# Won't Be Such A Bad Year After All...



## Chazwick (Aug 24, 2005)

I really thought this year would suck! Turns out it won't - why, you ask? (as unfish related that this is) I'm going to a gig on June 17th at Hyde Park (London) to see Foo Fighters!!! There's other bands playing, including Motorhead and Queens of the stone ages, and some others that haven't been confirmed yet, but i'm really looking forward to it, because it'll be me, my parents (god help me...if they dance...) and my mate Elmo, so it should be fun!!
Plus! The gig is on the same day that i get back from my week break at Grt. Yarmouth... then in August i go to Greece for a week!!! Man, this year will kick a**!

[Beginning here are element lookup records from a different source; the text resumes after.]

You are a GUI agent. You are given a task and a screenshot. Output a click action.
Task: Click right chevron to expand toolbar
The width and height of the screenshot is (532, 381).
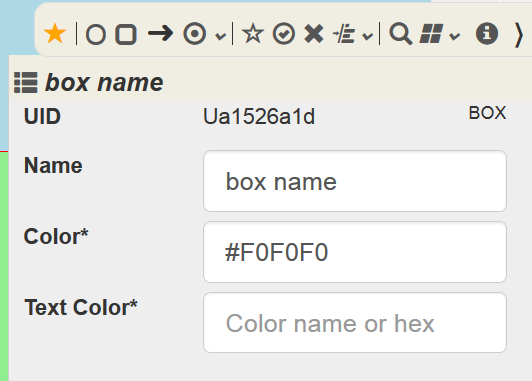(519, 35)
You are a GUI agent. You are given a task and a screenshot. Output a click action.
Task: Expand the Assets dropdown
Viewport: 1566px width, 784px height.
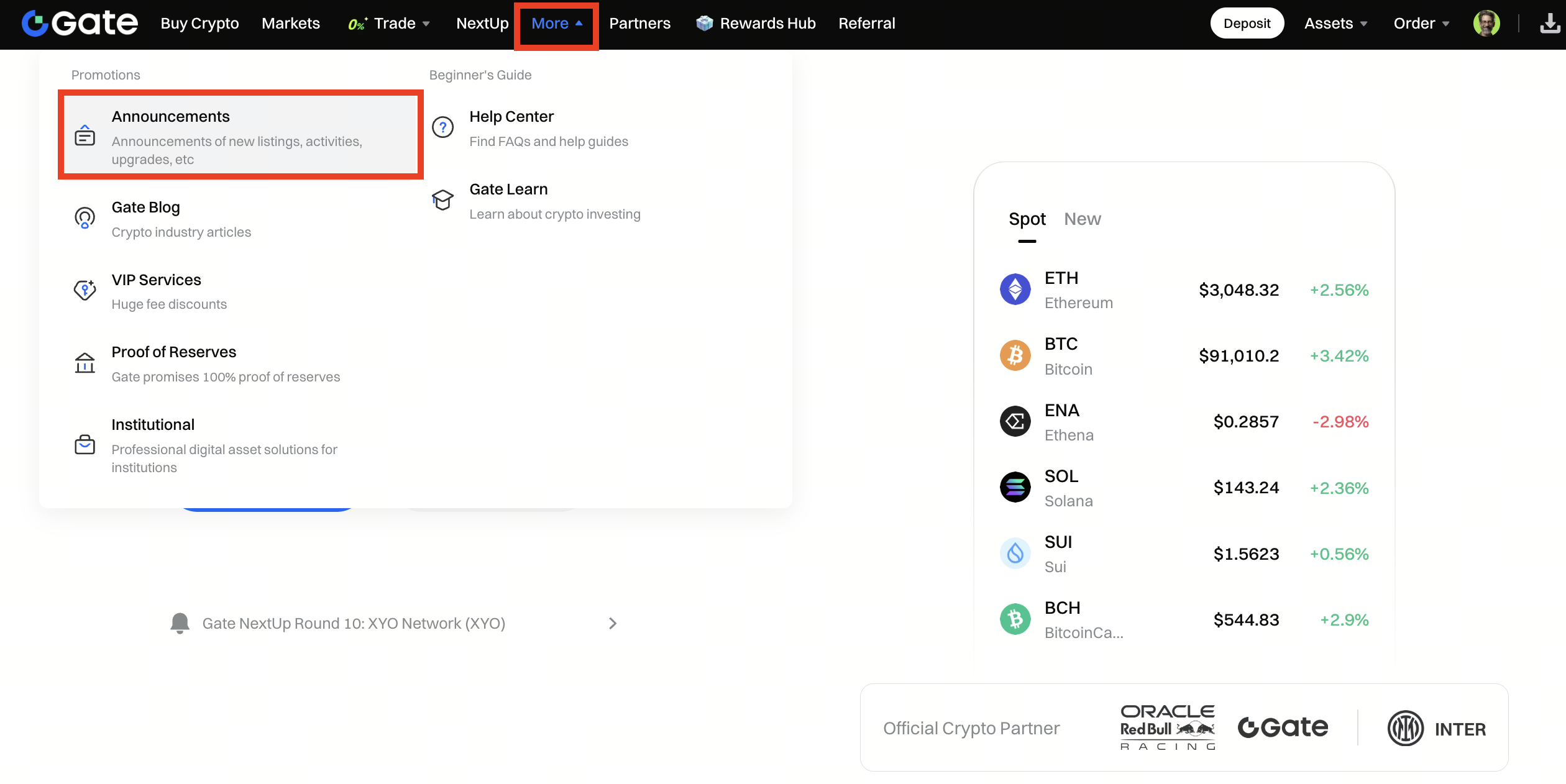1335,24
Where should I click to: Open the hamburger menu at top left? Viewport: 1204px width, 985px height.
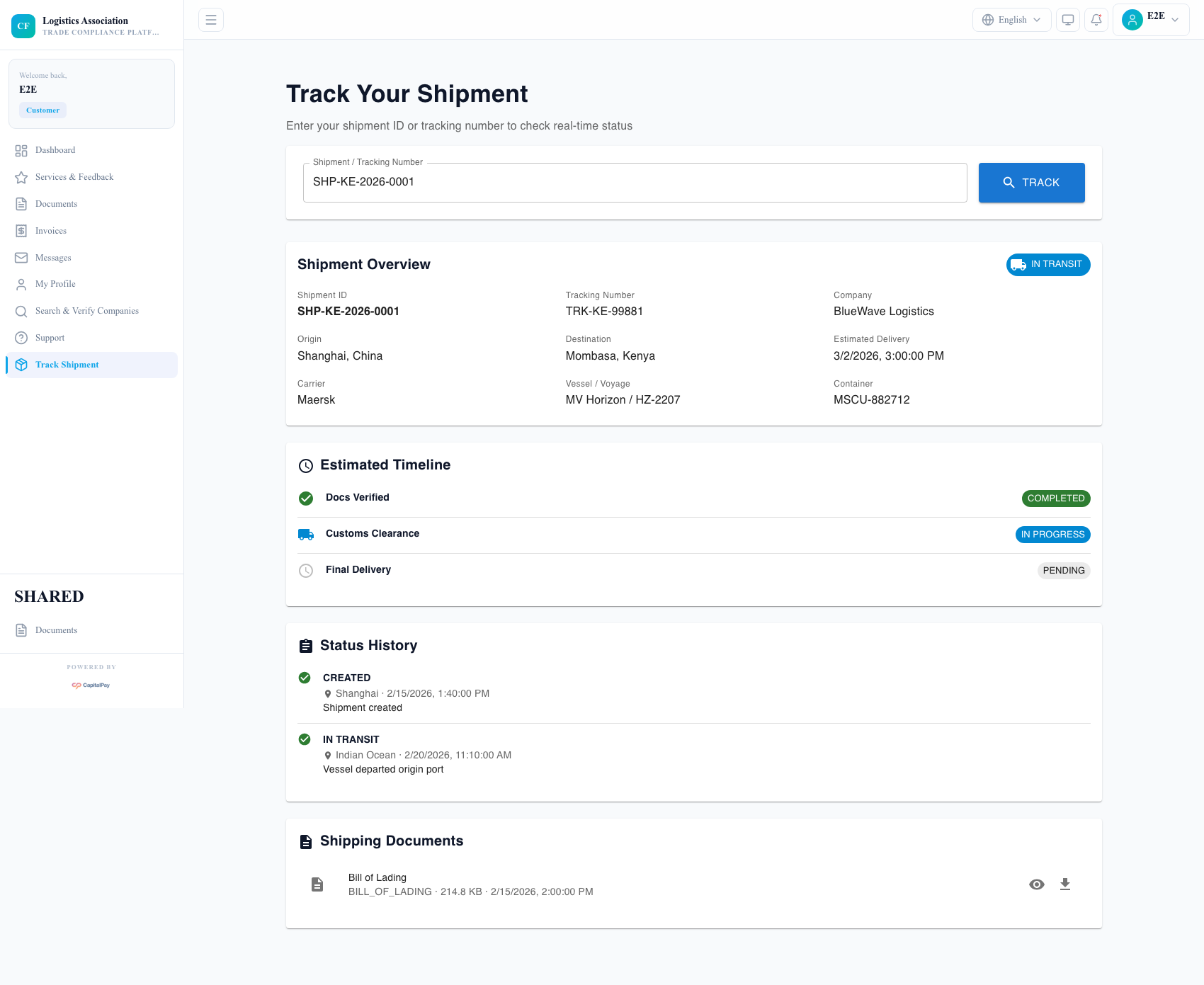(x=210, y=19)
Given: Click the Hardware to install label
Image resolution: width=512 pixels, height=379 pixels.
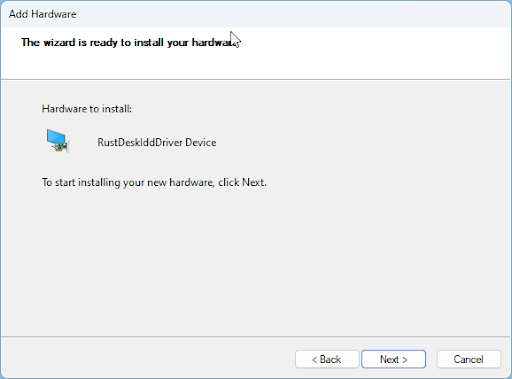Looking at the screenshot, I should pos(87,109).
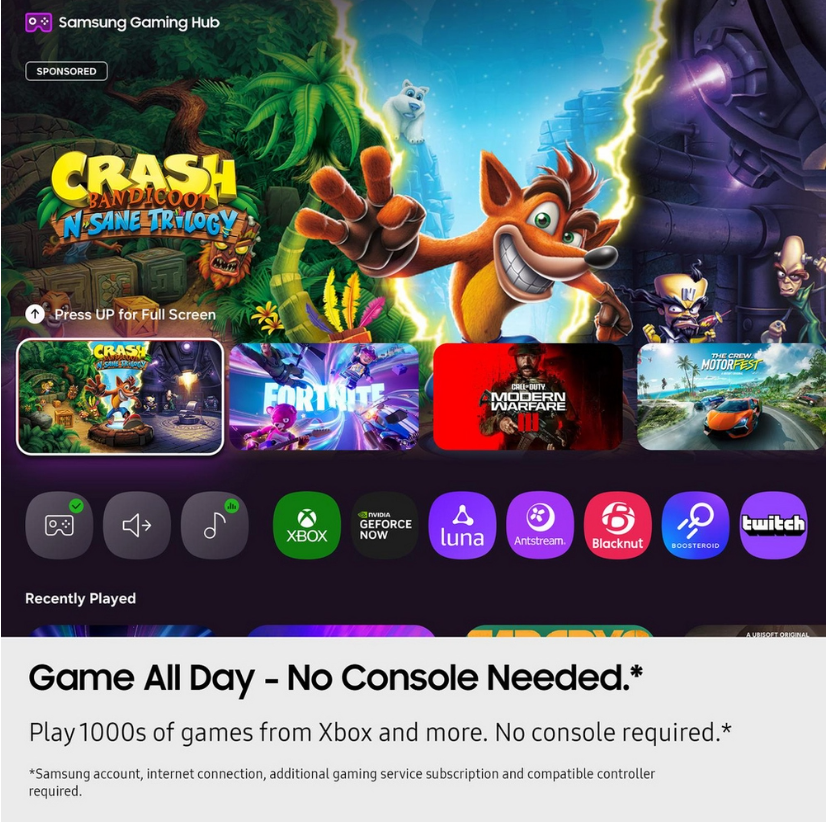Select the Fortnite game thumbnail

pyautogui.click(x=324, y=397)
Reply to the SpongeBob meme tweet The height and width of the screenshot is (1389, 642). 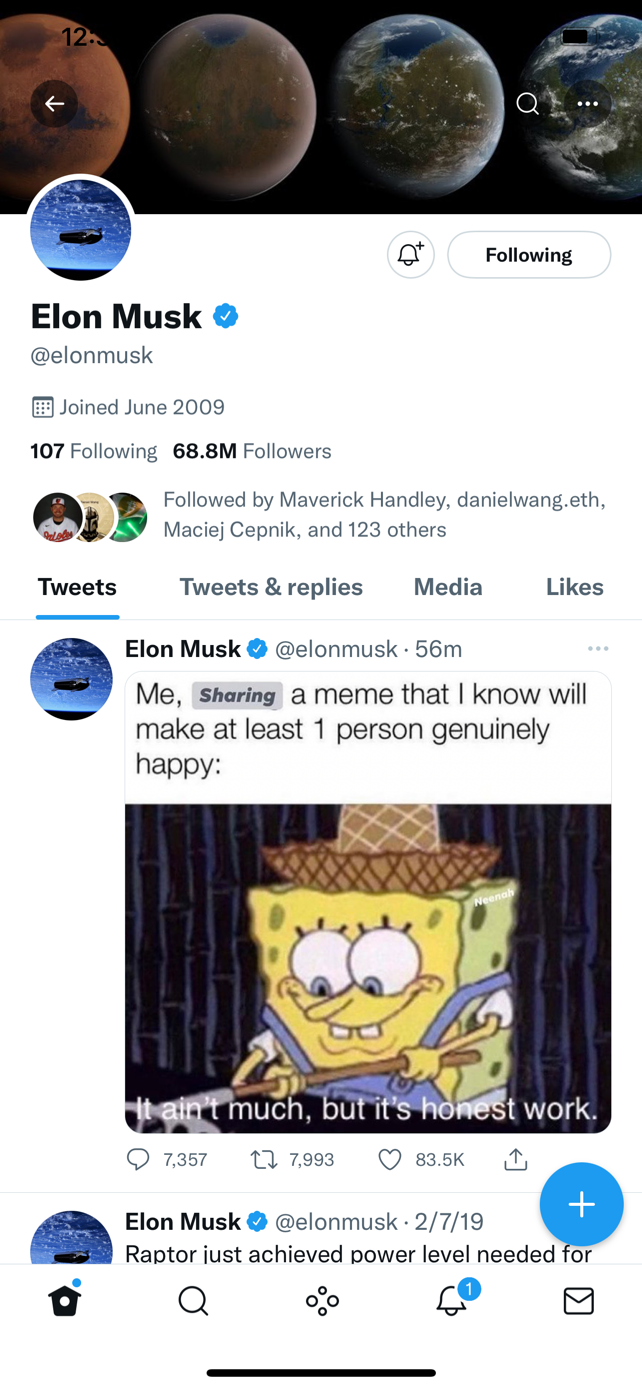click(139, 1159)
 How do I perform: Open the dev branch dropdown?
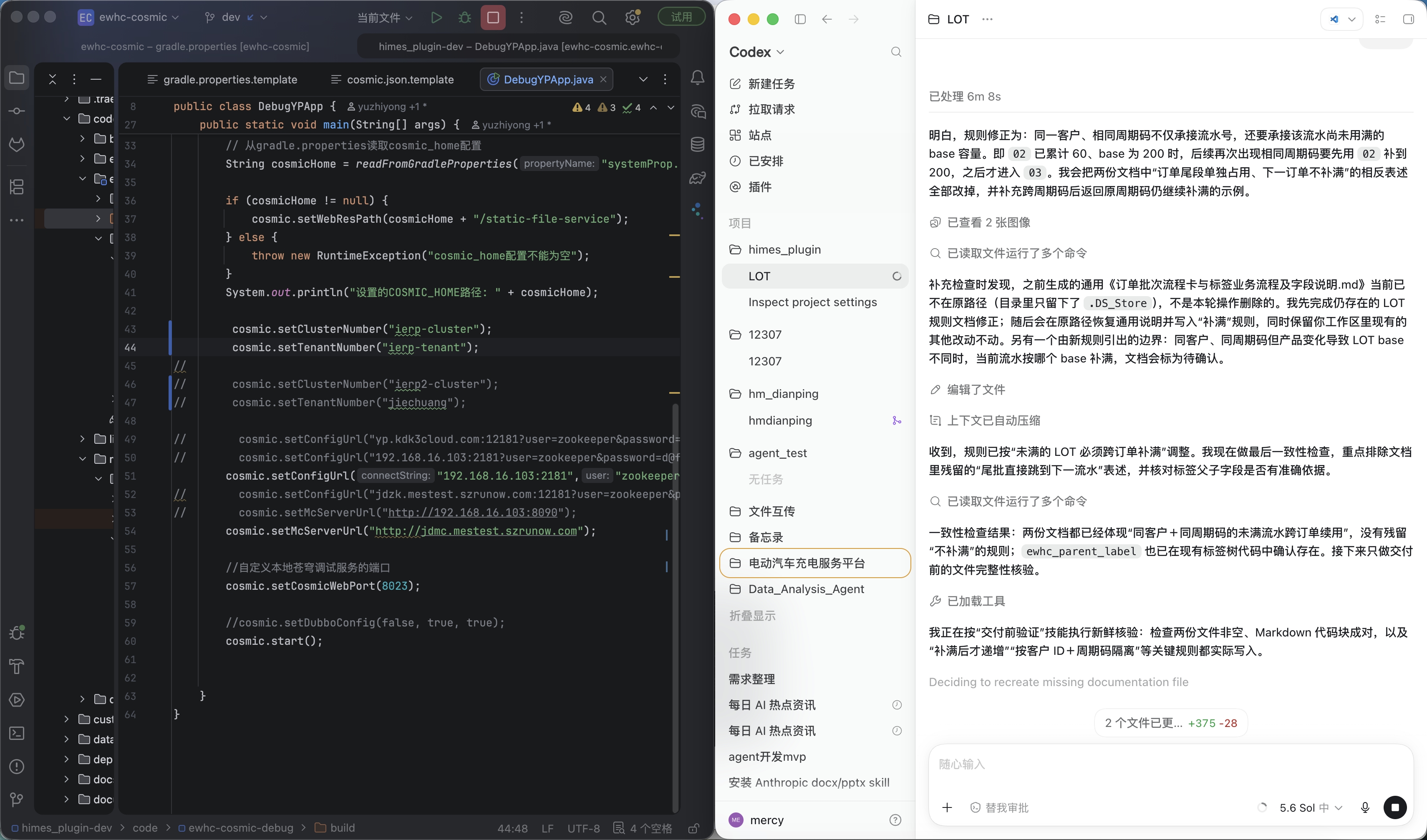pyautogui.click(x=235, y=18)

You guys got any holidays or anything planned ahead? x

PS: I haven't been on here for ages due to lack of time as well as other things! It's great to be back...


----------



## guppyart (Jan 22, 2005)

well I have trips but not really vacations.
I have 6 more tournaments for vollayball that I have to go to one being nationals in British columbia.
and for basketball I have districts, regionals, provincials, and if we do well hoopla
plus I might be joining 2 more club teams one for basketball the other for volleyball  so I guess you could call it vacations only I have to bring my school work when I go


----------



## goodie (Sep 2, 2005)

Sounds like a good line up of bands and across the pond for that matter! I've seen the Foo Fighters open for Red Hot Chilli Peppers and IMO FF put on a MUCH better show than RHCP.


> (god help me...if they dance...)


 HAHA just stand infront of them so you don't have to watch . Man, Greece too. Yeah, I would have to say that your year is looking up! 

So far I get to go to Jamaica for my honeymoon.


----------



## Chazwick (Aug 24, 2005)

=O oooh, i've always wanted to go Jamaica!!

And thanks for the advice on the parent dancing  lol - we'll kind of stray off abit... lol


----------



## fishboy (Feb 26, 2005)

LUCKY!!!!! all the other bands are good, sounds like a good concert.

My plans-I'm to poor(spent the $400 i saved in the summer and then some already ) to go to any real concerts but I'll hit up some cheap Indie concerts and some local punk and rock shows i bet.Besides that I'll just hang with my friends, most likely make a complete ass of myself a few times and enjoy it all


----------